The Westgate mall was a symbol of Kenya’s growing middle class, a place where affluent couples and families shopped, dined and caught the latest Hollywood and Bollywood movies.
But it became a scene of terror on a Saturday afternoon in 2013 when it was stormed by militants who fired indiscriminately at the crowds inside and detonated grenades, sending terrified people fleeing for the exits. The mall’s shiny floors were smeared with blood and scattered with lifeless bodies. Witnesses later said that the assailants had picked out non-Muslims for killing.
During a four-day siege to clear out the militants, the Kenyan authorities were criticized for an inefficient and disjointed response, with the police and military forces deployed in the mall even firing at each other. Soldiers were caught on camera stealing goods from shops in the ruined mall. Security officers also fired a rocket, leading to the collapse of entire floors in the five-story building, including the rooftop parking lot.
Kenyan and Western officials have said that four gunmen from Somalia were involved in the attack, and that all were killed during the siege. But an independent report by the New York Police Department suggested that some of the gunmen might have escaped during the siege.
The two convicted on Wednesday were found by the court to have provided support to the gunmen who carried out the attack. Those activities included communicating with the assailants, knowingly supporting the commission of a terrorist act and possessing materials connected to a terrorism offense. They are scheduled to be sentenced on Oct. 22 and face decades in prison.
The Shabab said that the attack was a reprisal for Kenya’s deployment of troops in Somalia in 2011 as part of the United Nations-backed African Union peacekeeping mission.
The assault established the Shabab as a lethal enemy capable of carrying out attacks across Kenya on both civilian and military targets. In 2015, the group killed 148 people, a majority of them students, at a university in northeastern Kenya. That was the country’s deadliest terror attack since Qaeda-linked militants bombed the United States Embassy in Nairobi in 1998, killing more than 200 people.
In 2019, 21 people were killed after the Shabab targeted a luxury hotel and office complex in Nairobi. In January, Shabab fighters killed three Americans and destroyed a surveillance plane when they stormed a Kenyan military post where U.S. troops were based.

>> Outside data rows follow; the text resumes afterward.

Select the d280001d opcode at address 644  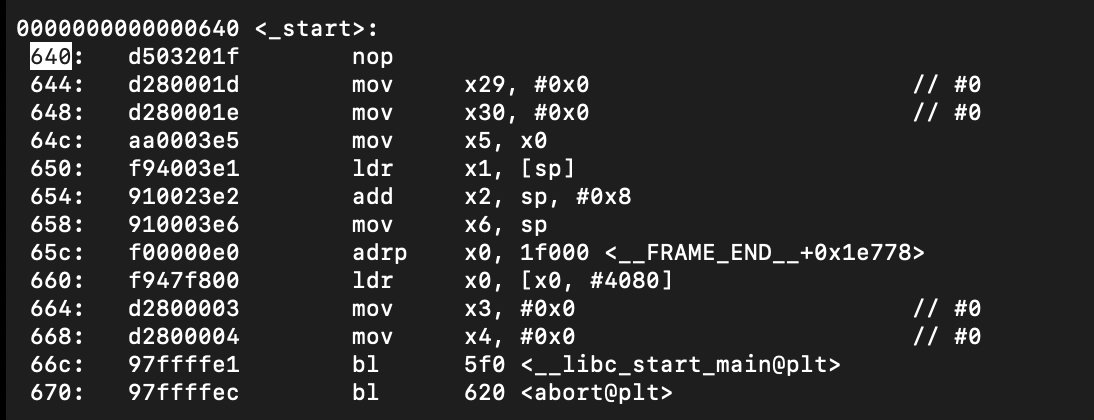click(183, 85)
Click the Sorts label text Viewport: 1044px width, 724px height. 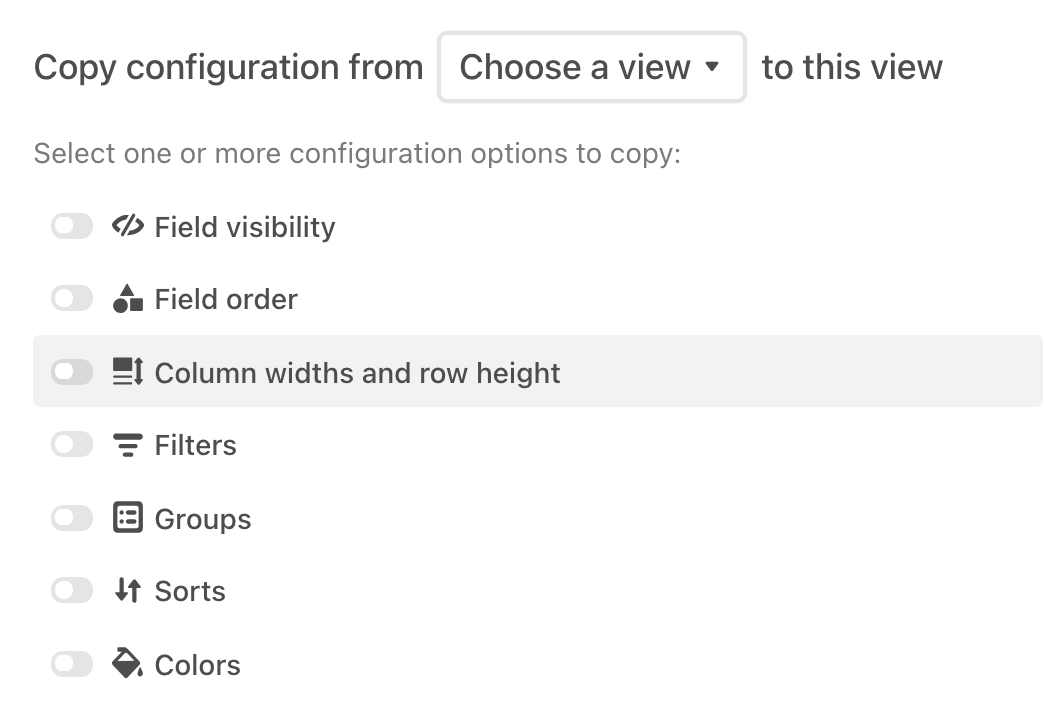click(190, 591)
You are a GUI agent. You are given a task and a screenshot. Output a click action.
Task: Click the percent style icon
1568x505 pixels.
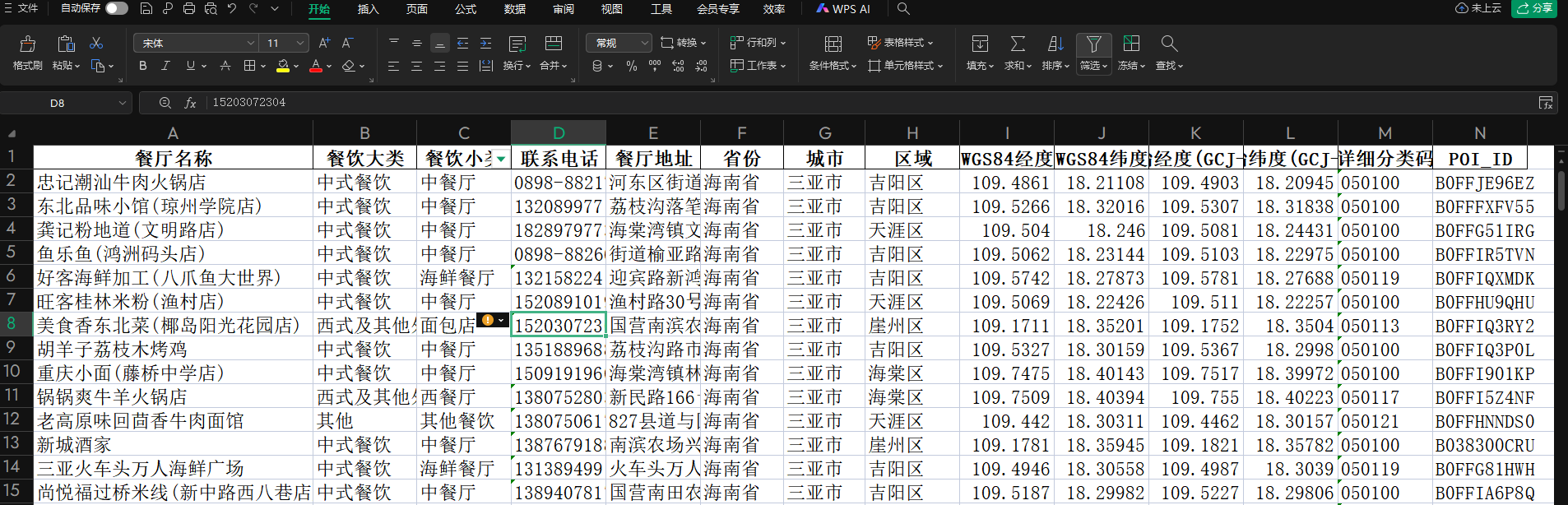click(632, 66)
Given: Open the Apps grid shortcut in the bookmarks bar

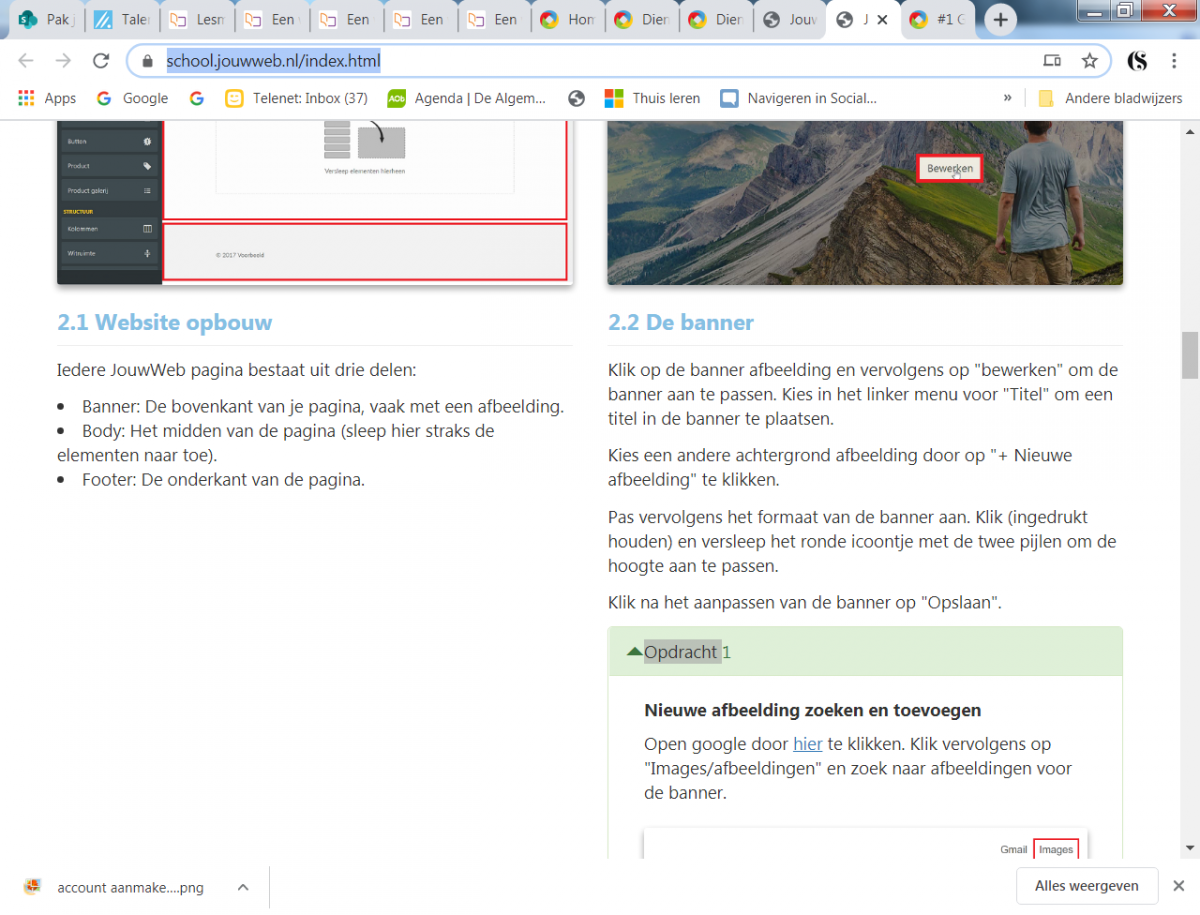Looking at the screenshot, I should [47, 98].
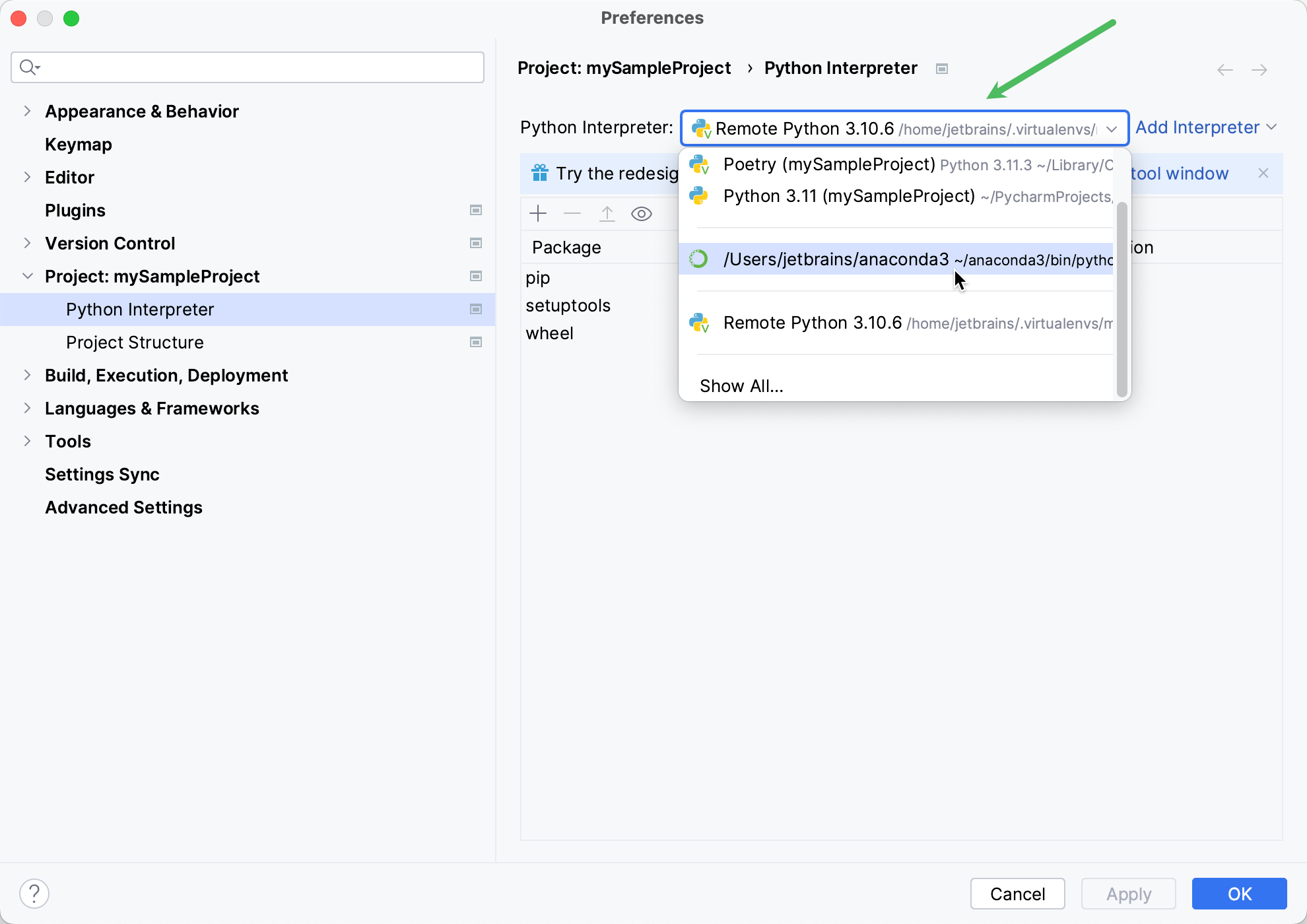
Task: Click the Cancel button
Action: (x=1017, y=893)
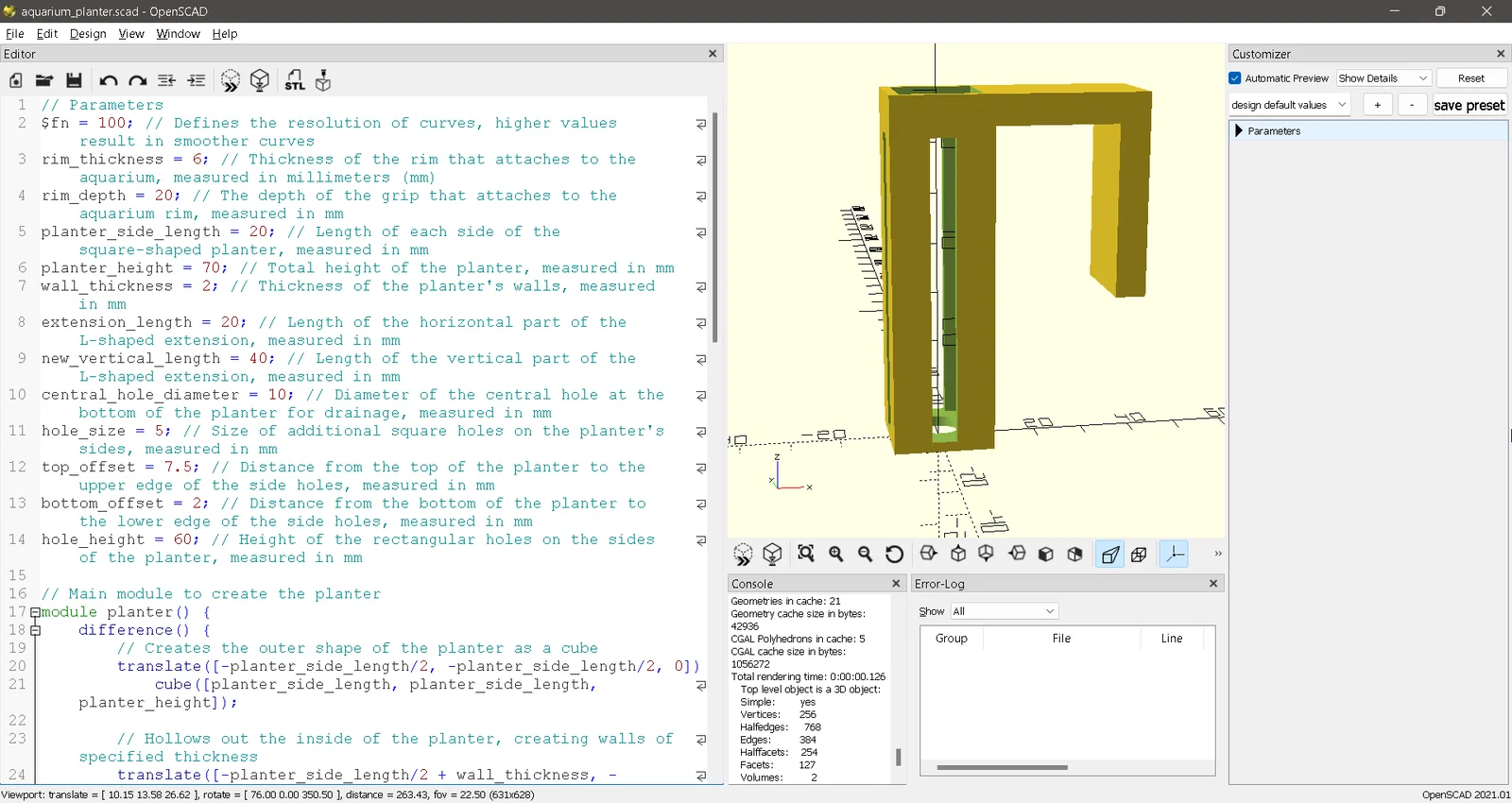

On Tuesday, local news media reported that at least eight people had been wounded after attackers suspected of belonging to the Shabab targeted a bus in a town in northeastern Kenya near the border with Somalia.
The Shabab have also continued to wreak havoc in Somalia, bombing foreign military bases, killing civilians and striking hotels and restaurants. In December, the group was accused of detonating an explosives-laden truck in the Somali capital, Mogadishu, that killed 82 people, including university students. Last month, another truck bombing linked to the group in southern Somalia killed three Somali military officers and wounded three others, including an American service member.
For many Kenyans, the siege on Westgate and the subsequent attacks on Kenyan soil highlight how the Shabab remains a potent threat, willing to advance its ambitions at whatever cost, said Murithi Mutiga, project director for the Horn of Africa at the nonprofit International Crisis Group.
But while “today’s verdict will offer a measure of solace to the victims,” Mr. Mutiga said, many people in Kenya were still hoping for “a more permanent end to the threat of militancy.”